#### EXERCISE DATA

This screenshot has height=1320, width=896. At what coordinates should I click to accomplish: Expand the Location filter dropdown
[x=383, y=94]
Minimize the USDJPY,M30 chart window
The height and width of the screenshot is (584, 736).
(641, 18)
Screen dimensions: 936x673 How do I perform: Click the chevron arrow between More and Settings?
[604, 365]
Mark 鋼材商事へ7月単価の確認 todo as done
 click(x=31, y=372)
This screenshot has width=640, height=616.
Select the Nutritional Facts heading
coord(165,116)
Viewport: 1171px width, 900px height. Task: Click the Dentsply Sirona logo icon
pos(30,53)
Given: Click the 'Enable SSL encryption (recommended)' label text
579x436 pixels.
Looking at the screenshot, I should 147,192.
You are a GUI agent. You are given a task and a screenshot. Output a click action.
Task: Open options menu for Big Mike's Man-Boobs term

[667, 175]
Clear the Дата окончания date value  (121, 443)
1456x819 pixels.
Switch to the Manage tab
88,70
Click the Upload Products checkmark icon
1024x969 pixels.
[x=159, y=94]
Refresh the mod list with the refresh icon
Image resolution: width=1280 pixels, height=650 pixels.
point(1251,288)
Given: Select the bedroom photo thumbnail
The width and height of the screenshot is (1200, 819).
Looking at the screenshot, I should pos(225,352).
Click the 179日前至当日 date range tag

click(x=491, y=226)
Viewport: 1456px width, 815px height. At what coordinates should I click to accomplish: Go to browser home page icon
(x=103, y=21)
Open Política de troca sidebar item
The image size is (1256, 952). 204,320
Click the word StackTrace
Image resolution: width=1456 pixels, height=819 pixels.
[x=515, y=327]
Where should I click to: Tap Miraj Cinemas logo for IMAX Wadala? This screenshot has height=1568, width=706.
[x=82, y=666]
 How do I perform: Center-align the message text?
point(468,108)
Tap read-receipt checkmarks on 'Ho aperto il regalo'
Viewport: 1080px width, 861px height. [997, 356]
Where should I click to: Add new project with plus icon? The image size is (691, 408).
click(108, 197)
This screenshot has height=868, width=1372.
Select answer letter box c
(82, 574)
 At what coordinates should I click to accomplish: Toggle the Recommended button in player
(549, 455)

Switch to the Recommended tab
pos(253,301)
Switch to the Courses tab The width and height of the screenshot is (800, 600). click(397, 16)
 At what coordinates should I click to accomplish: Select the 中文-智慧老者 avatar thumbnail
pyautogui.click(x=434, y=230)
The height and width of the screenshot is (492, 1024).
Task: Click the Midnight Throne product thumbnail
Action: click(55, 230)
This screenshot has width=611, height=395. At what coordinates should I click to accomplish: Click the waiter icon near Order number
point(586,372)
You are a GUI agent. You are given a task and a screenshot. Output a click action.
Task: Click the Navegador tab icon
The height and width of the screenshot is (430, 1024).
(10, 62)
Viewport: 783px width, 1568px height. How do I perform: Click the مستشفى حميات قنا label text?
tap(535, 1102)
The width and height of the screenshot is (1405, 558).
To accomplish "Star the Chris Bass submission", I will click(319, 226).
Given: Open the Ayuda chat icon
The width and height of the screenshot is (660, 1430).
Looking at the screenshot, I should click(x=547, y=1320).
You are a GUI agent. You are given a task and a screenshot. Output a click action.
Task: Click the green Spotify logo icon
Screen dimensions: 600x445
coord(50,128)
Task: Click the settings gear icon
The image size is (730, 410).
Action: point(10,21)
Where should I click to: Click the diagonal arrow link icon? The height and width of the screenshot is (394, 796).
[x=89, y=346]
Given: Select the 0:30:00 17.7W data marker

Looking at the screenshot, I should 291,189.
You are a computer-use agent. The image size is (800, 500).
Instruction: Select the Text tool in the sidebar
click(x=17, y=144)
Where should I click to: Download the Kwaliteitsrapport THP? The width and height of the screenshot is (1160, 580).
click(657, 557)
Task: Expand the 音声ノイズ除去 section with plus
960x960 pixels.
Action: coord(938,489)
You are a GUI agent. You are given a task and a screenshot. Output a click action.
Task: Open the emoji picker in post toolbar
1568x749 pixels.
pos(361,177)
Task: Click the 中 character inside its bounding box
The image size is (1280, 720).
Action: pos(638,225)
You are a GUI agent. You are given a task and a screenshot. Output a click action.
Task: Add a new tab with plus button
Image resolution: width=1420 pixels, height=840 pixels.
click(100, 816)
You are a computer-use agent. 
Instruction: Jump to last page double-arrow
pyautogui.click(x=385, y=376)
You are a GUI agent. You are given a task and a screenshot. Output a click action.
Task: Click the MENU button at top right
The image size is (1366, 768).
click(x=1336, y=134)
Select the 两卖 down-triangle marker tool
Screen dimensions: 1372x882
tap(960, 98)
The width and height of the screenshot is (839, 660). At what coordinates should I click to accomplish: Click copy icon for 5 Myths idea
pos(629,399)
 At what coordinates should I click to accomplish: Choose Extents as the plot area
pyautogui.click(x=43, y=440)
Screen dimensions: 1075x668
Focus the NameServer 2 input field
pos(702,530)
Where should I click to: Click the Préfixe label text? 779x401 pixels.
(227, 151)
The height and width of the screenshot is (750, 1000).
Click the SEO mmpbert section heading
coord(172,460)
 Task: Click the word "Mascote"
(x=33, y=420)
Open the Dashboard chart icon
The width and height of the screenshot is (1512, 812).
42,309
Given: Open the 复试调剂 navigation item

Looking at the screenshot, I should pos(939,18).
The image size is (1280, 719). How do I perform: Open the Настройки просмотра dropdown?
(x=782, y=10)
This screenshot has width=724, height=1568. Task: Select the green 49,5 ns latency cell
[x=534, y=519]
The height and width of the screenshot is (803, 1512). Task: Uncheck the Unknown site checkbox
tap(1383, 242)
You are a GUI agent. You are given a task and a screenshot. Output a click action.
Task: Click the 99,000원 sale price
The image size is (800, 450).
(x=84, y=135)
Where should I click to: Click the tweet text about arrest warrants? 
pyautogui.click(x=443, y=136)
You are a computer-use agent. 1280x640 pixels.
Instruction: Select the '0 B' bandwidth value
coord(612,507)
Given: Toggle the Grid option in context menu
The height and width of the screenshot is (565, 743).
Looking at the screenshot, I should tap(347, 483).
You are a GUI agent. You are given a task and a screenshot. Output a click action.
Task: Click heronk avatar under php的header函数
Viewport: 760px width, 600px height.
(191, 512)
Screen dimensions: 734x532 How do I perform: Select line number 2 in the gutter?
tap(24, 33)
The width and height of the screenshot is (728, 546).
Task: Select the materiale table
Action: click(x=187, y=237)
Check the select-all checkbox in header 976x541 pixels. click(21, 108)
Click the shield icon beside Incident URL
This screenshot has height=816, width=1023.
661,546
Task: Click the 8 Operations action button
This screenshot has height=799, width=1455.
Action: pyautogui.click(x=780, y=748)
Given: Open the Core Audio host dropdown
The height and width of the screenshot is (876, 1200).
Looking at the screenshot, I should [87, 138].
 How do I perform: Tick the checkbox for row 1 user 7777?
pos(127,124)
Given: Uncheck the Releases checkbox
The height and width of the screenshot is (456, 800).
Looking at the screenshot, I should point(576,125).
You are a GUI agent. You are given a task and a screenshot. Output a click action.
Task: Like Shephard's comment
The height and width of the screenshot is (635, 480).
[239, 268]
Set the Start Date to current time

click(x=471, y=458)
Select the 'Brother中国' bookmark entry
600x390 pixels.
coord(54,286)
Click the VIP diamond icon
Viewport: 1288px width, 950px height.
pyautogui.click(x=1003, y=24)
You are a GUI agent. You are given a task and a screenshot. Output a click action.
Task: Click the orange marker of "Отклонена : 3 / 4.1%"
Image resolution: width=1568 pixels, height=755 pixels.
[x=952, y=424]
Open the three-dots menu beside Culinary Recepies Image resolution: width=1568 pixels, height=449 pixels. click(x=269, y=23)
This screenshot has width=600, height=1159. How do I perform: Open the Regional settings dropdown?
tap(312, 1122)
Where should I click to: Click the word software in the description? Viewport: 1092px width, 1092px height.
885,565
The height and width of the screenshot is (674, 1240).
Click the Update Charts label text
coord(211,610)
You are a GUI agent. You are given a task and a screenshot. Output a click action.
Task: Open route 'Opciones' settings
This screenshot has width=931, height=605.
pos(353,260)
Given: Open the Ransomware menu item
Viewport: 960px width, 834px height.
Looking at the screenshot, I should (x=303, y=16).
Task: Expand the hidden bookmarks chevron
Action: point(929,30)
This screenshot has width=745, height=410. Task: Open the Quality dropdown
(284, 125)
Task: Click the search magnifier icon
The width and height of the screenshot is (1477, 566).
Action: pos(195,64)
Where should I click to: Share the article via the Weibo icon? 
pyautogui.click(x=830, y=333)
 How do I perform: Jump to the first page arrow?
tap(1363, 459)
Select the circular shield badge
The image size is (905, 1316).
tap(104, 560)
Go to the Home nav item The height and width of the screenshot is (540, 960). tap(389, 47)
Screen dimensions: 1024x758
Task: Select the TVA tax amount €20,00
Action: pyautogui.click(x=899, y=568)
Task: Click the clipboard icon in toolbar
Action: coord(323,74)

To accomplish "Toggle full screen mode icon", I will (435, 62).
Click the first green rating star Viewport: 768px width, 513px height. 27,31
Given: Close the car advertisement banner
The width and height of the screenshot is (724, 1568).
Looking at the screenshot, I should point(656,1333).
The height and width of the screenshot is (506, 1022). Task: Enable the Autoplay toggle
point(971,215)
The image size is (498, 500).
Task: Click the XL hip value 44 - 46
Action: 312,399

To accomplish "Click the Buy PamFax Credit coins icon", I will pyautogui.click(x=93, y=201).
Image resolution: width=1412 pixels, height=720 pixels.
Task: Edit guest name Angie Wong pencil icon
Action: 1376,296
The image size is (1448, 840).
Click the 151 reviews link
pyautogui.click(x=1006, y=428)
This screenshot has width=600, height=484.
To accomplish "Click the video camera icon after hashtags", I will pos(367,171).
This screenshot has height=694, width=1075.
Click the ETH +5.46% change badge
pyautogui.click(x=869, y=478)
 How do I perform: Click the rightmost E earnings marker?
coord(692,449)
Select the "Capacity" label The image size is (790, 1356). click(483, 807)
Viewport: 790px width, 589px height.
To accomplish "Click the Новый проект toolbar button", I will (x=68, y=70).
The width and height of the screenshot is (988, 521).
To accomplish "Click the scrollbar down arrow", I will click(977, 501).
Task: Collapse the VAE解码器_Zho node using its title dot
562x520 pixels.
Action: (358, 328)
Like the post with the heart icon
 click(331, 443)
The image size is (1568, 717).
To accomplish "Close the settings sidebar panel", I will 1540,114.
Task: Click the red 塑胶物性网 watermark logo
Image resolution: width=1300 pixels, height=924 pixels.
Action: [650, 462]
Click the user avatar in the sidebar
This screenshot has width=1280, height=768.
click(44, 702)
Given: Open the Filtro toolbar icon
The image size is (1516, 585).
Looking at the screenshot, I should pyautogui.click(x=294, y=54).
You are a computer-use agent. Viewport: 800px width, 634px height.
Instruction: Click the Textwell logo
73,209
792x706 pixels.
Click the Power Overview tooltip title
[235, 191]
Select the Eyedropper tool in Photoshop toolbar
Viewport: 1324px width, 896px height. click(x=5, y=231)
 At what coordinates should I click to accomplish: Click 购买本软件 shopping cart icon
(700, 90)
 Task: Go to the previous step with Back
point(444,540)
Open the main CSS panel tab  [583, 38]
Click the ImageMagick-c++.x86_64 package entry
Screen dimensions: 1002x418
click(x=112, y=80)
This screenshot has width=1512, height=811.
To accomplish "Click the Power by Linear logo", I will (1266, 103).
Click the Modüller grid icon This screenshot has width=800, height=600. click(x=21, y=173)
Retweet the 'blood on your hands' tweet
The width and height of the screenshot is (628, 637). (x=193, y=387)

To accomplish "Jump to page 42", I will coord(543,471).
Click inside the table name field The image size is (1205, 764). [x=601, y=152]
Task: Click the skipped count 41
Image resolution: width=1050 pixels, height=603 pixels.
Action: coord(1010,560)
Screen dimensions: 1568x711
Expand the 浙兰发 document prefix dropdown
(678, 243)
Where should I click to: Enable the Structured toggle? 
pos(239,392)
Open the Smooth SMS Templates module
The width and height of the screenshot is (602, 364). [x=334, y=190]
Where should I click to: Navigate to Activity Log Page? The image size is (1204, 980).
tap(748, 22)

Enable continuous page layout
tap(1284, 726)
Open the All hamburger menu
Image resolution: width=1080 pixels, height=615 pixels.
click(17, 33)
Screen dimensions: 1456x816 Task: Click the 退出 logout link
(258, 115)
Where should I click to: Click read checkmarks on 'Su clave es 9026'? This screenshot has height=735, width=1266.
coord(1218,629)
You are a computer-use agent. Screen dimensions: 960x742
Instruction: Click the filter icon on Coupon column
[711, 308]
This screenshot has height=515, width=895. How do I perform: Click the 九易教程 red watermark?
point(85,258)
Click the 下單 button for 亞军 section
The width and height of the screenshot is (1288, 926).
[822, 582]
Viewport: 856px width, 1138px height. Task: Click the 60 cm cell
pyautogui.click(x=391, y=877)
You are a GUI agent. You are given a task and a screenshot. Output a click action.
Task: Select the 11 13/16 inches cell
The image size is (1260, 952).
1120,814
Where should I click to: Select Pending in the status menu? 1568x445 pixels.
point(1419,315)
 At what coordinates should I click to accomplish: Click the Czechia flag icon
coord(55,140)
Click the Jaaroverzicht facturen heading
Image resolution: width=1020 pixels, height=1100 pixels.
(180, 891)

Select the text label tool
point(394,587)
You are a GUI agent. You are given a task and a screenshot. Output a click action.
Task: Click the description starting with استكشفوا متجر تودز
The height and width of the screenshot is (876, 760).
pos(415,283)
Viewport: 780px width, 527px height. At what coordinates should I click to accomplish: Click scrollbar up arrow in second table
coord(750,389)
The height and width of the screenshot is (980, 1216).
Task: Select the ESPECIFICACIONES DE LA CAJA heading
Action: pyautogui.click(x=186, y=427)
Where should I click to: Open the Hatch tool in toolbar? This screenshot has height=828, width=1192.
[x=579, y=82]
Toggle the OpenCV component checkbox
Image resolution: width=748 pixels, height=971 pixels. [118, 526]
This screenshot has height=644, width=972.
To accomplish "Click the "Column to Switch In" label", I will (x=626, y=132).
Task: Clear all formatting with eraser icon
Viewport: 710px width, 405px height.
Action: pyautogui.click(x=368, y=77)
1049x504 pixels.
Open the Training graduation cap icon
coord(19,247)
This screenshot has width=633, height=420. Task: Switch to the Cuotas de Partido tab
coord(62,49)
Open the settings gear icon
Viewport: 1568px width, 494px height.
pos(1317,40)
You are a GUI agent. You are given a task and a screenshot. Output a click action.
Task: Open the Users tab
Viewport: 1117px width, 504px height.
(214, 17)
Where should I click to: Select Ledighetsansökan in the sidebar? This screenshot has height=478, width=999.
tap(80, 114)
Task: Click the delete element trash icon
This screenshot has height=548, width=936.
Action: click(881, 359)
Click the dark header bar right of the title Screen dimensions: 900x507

########

TASK BRIEF ▸
Wherever the string "Close" appears in a line of the records, copy that line.

OUTPUT OF THE EXERCISE ▸
Given: Close the car advertisement banner
To accomplish "Close the settings sidebar panel", I will 1540,114.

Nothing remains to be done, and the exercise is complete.